Based on the differential expression of miRNA-320 between C33AR and its parental C33A cells, the potential role of miRNA-320 in cervical cancer radiobiology was examined by overexpressing or repressing miRNA-320 using synthetic miRNA-320 agomir/antiagomir in C33AR and C33A cells, respectively. The expression of miRNA-320 was tested by RT-qPCR (Fig. 3A and B). Following miRNA-320 overexpression, the survival rate of C33AR cells decreased compared with that of C33AR cells transfected with negative control vector 10 days after IR stimulation (Fig. 3C). These results revealed that overexpression of miRNA-320 significantly increases the sensitivity of C33AR cells to irradiation. The expression of miRNA-320 in C33A cells was inhibited by being transfected with antiagomir, and caused a decrease in radiosensitivity (Fig. 3D). In the proliferation assay, C33AR cells were transfected with miRNA-320 agomir and negative control, and exposed to IR with 4 Gy x-rays, and their cell growth was monitored by counting the cell numbers (Fig. 3E). Increased expression of miRNA-320 promoted cell death in the experimental group with 4 Gy IR exposure in the long-term cell culture compared with the negative control.

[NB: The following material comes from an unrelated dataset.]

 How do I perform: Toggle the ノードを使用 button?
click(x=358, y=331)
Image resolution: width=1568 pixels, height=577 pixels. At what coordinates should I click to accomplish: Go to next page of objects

Hsieh et al have reported that miRNA-320 inhibits endogenous β-catenin expression and nuclear localization in prostate cancer (19). When β-catenin translocates to the nucleus, it activates the transcription of Wnt/β-catenin target genes, such as c-MYC and cyclin D1 (20). Therefore, to further explore the mechanism by which miRNA-320 influences cell radiosensitivity, the expression of β-catenin, c-MYC and cyclin D1 was examined by RT-qPCR and western blotting after transfecting C33AR cells with miRNA-320 agomir (Fig. 4A, B and D). Upon transfection with miRNA-320 antiagomir in C33A cells, the expression of β-catenin increased at the protein level (Fig. 4C). To confirm that miRNA-320 modulates the radiobiological behavior of cervical cancer cells by repressing β-catenin expression, rescue experiments were performed. First, β-catenin expression was inhibited using siRNAs (Fig. 4E) and then, the knockdown of β-catenin increased C33AR radiosensitivity (Fig. 4F). The inhibition of β-catenin rescued miRNA-320-mediated cell radioresistance. These results indicated that a decrease in miRNA-320 inhibits cervical cancer cell radiosensitivity in vitro by negatively regulating β-catenin expression and Wnt/β-catenin signaling activity.